El precio del alquiler, naturalmente, era alto. Sergio era consciente de que aquella zona de la ciudad, entre Marylebone y Regent's Park, era una de las más exclusivas del centro de Londres. ¿Podía permitírselo? Se respondió que sí y cerró el trato. Se trasladaría allí a comienzos del próximo mes. La casa estaba totalmente amueblada, de modo que no tendría necesidad de comprar ningún mueble. Asimismo, tendría tiempo de negociar los términos de la extinción de su actual contrato de alquiler en Sussex. Londres, se dijo, era un magnífico lugar para vivir.
Totalmente entusiasmado, Sergio paseó por aquel impresionante estudio situado en la planta bajo cubierta. Escuchó decir al agente inmobiliario que aquella casa tenía ciento cincuenta años de historia y, para sorpresa suya, el tipo mencionó el insólito dato de que en aquella misma calle, tal vez en aquella misma casa, había vivido el doctor Watson.
—Ya sabe, el compañero de Sherlock Holmes —añadió el vendedor, un hombre alto, de expresión severa y labios finos que vestía un traje de corte anticuado.
Sergio se volvió hacia el agente inmobiliario al escuchar aquel dato, pero toda su atención había sido atraída por una pequeña puerta situada en una de las esquinas del estudio.
—¿Qué hay allí? —preguntó.
—¡Oh! —exclamó el vendedor—. Se trata de un pequeño trastero.
La madera del suelo crujió cuando Sergio se acercó hasta la pequeña puerta. El techo, que era abuhardillado, le obligó a agacharse para acceder al trastero.
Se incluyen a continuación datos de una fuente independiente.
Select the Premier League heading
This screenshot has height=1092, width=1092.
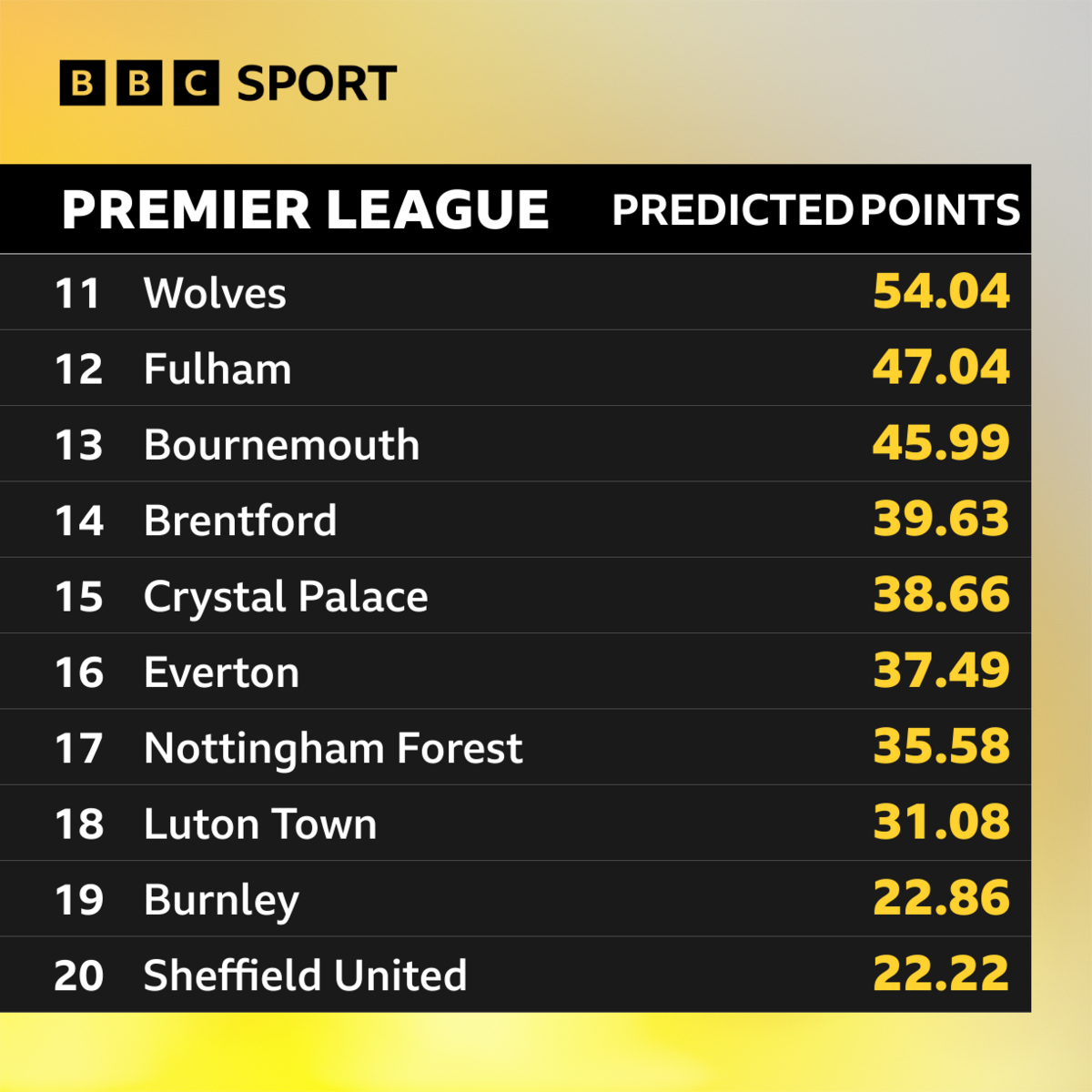(306, 210)

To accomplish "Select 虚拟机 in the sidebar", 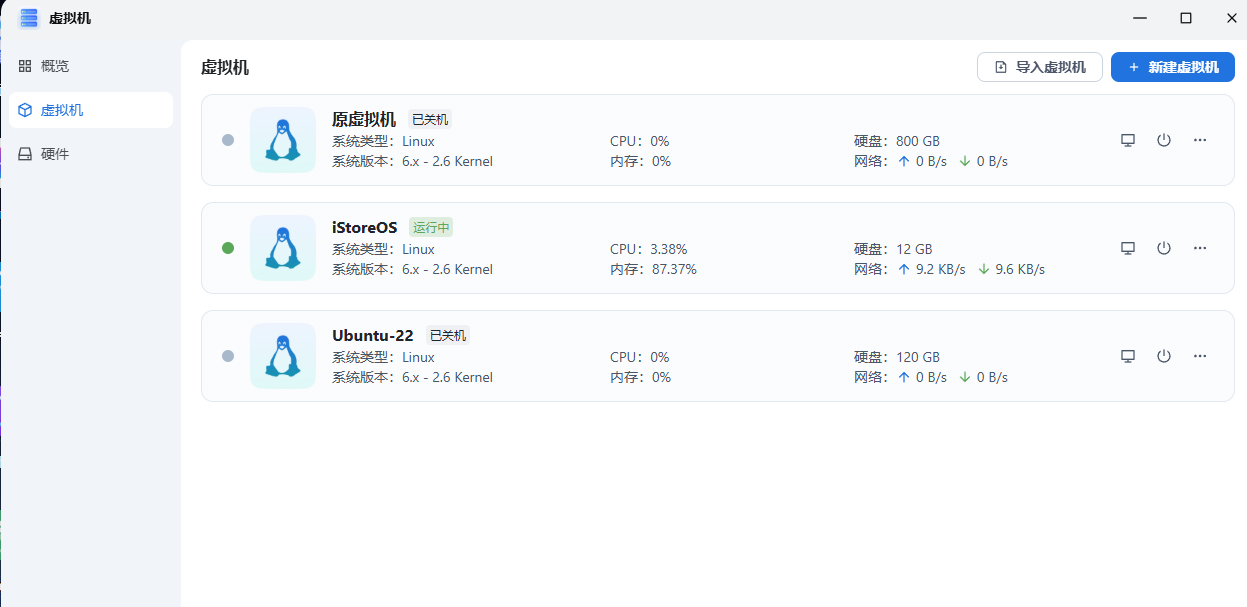I will click(x=62, y=110).
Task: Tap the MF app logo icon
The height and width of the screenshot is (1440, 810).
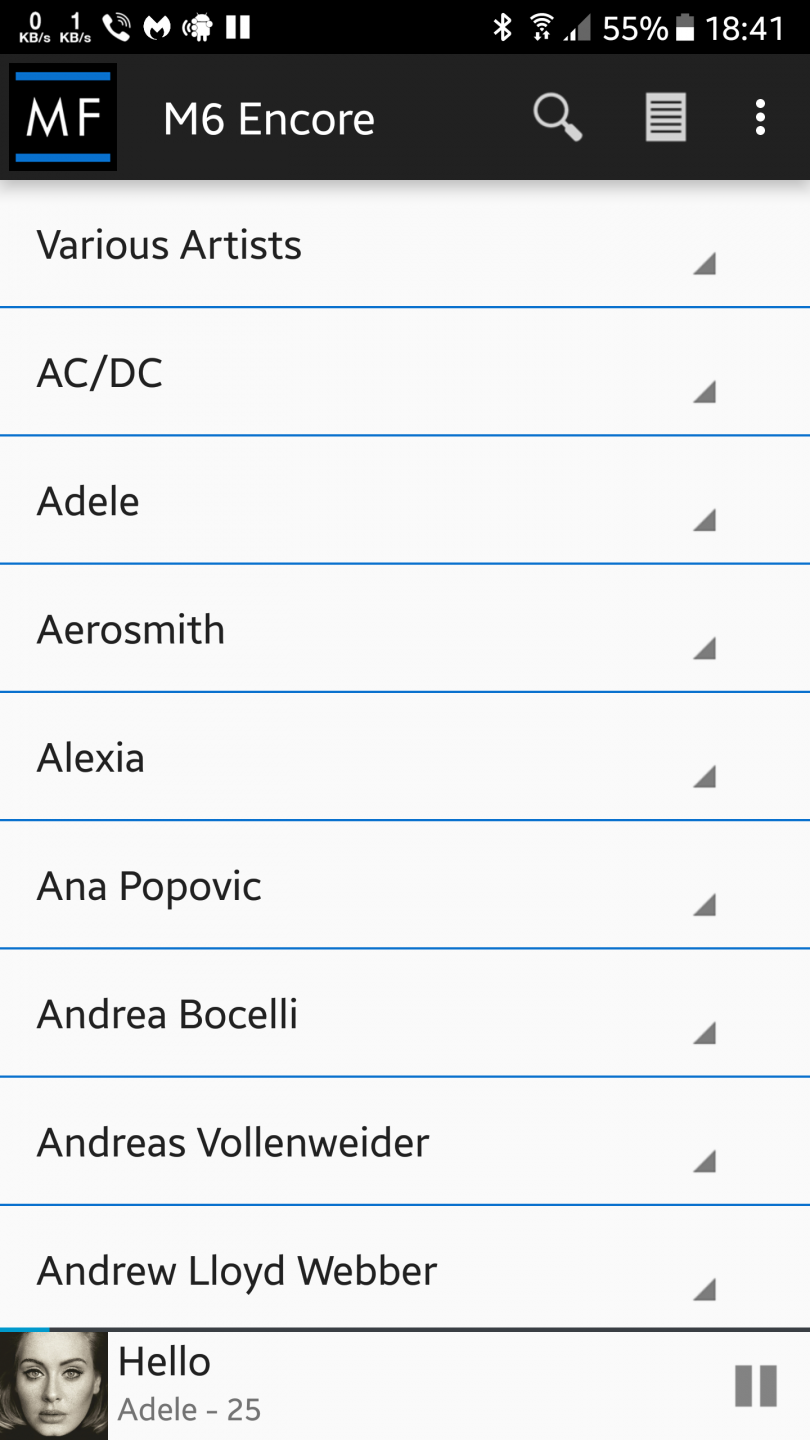Action: [63, 117]
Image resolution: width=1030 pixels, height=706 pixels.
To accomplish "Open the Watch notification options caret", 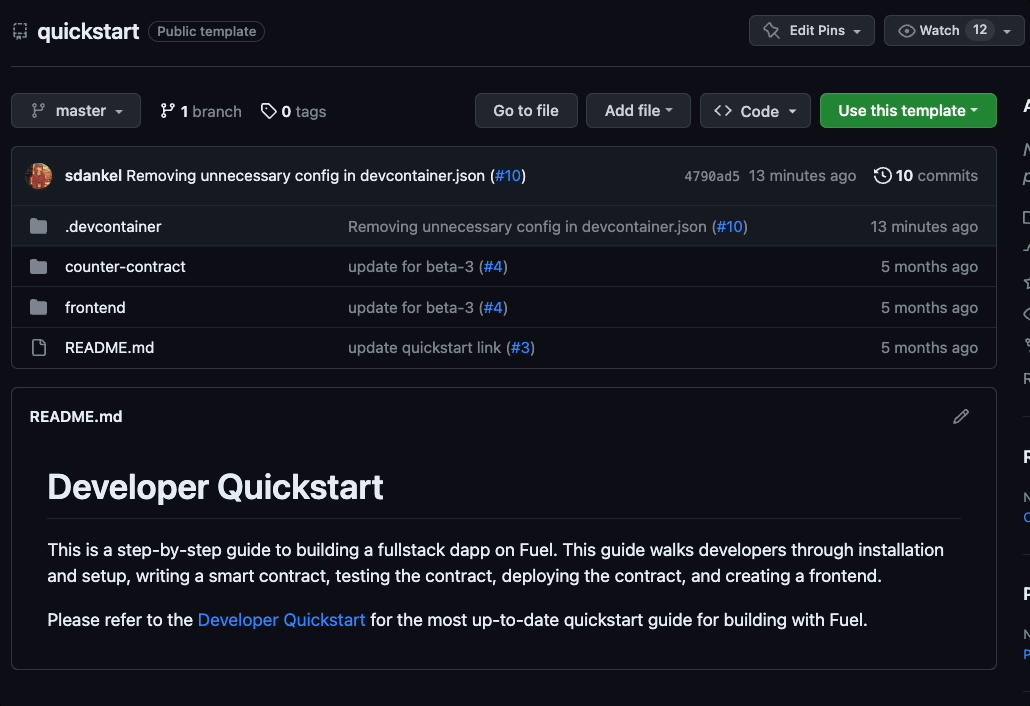I will tap(1006, 30).

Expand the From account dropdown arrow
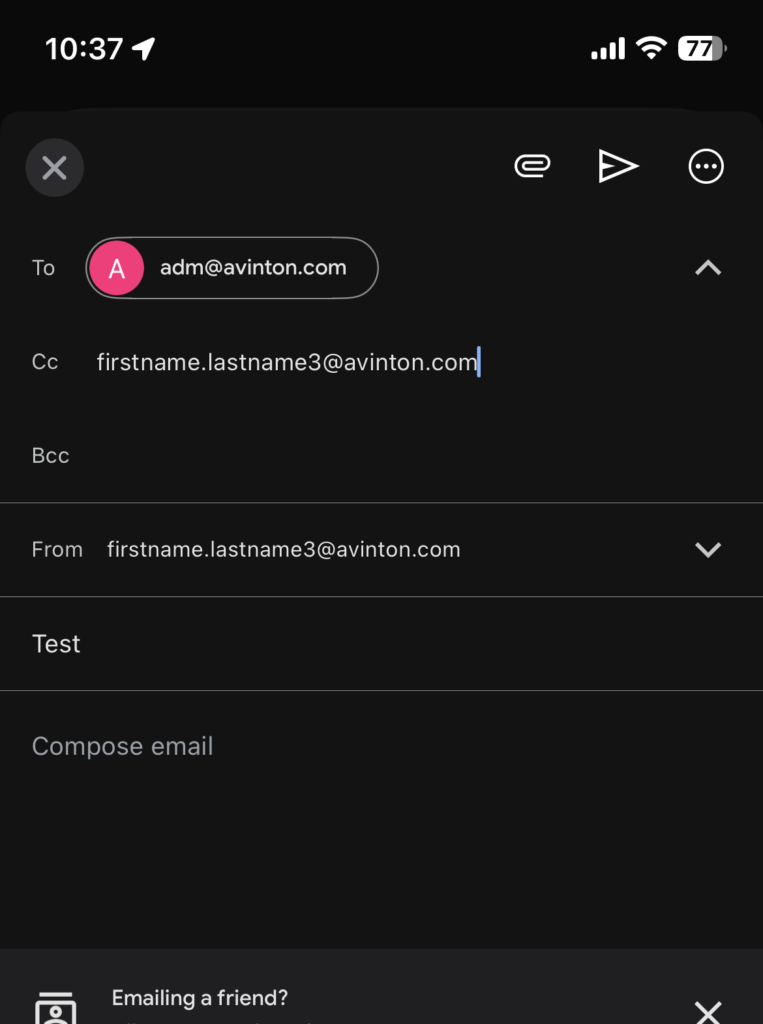708,550
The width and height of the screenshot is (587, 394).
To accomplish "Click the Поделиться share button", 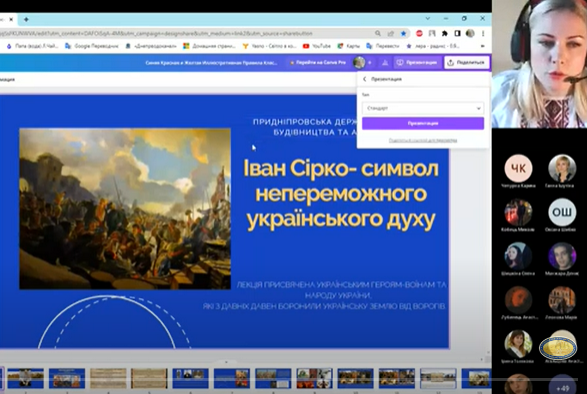I will (466, 63).
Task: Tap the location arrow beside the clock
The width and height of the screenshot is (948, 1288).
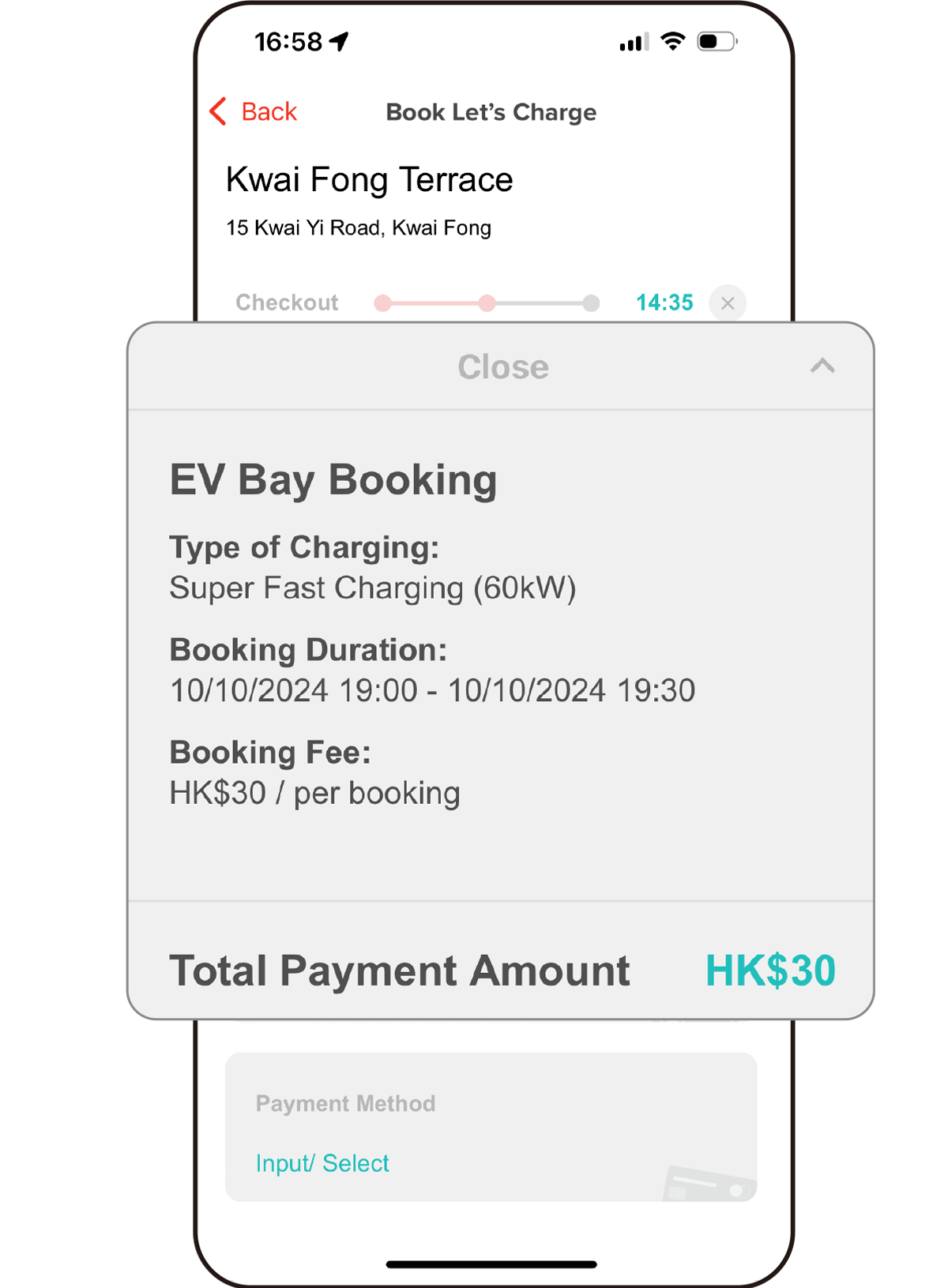Action: 340,41
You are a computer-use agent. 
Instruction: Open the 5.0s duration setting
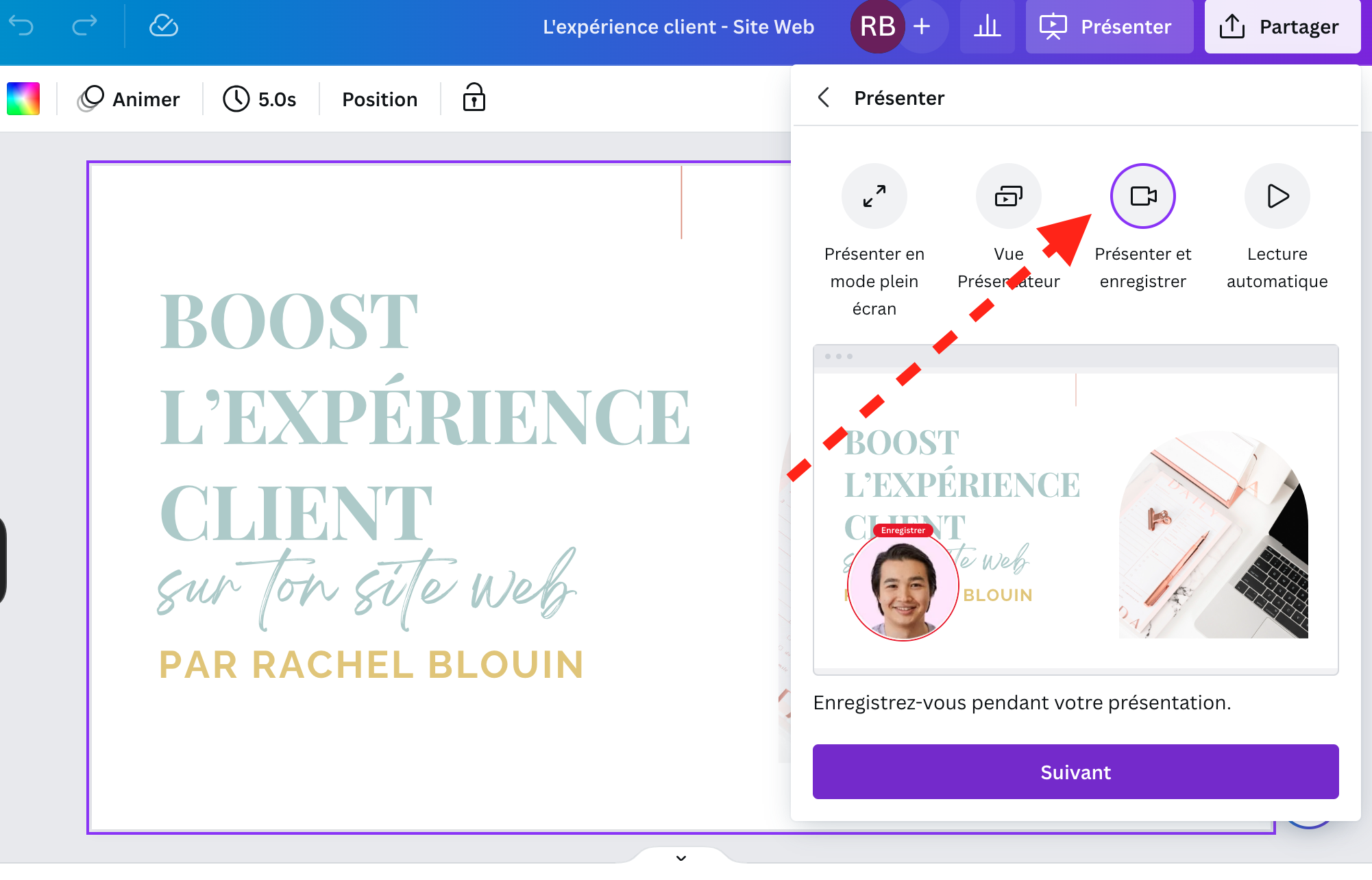point(260,99)
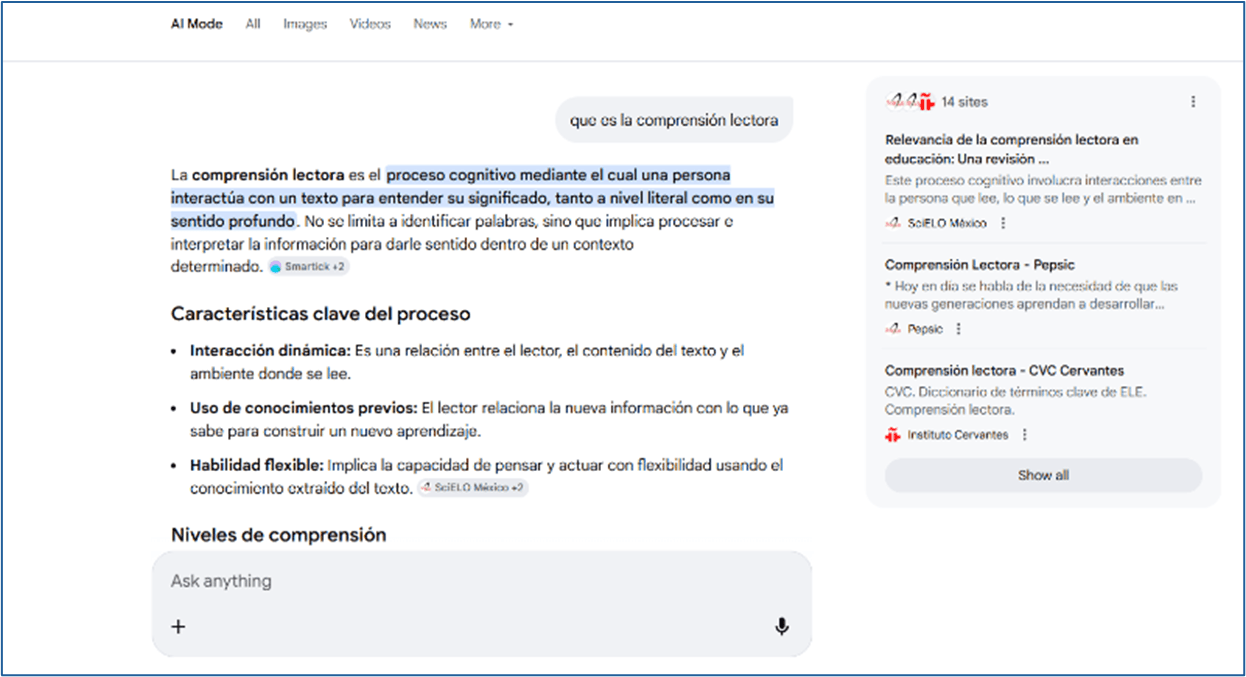Open three-dot menu beside 14 sites
This screenshot has height=677, width=1246.
click(x=1192, y=102)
Abrió la puerta y se encontró con una pieza de no más de seis metros cuadrados que, contra lo que había pensado, estaba inmaculadamente limpia. El suelo era también de madera, y al mirarlo fue cuando se produjo el parto de la nueva novela de Sergio Olmos.
—¡Me lo quedo! —dijo.
El agente inmobiliario sonrió con regocijo y se frotó sus manos regordetas.
Nada más poner el pie en la pequeña casita de Sussex, Sergio comenzó a hilvanar su particular biografía novelada de Sherlock Holmes. El modo en que podía iniciar su nueva aventura literaria se lo había proporcionado el trastero de la que sería su nueva casa. La historia había comenzado a construirse sobre los siguientes pilares:
El 4 de octubre de 1902, John Hamish Watson contrajo matrimonio por tercera vez. Sergio no había podido evitar acordarse de José Guazo al pensar en el amigo de Holmes. Y también lo había tenido muy presente cuando optó por elegir como esposa del doctor a Grace Dunbar, a quien Watson conoció durante «La aventura del puente de Thor», en detrimento de las otras dos candidatas que los holmesianos han barajado: lady Violet de Merville y lady Francés Carfax.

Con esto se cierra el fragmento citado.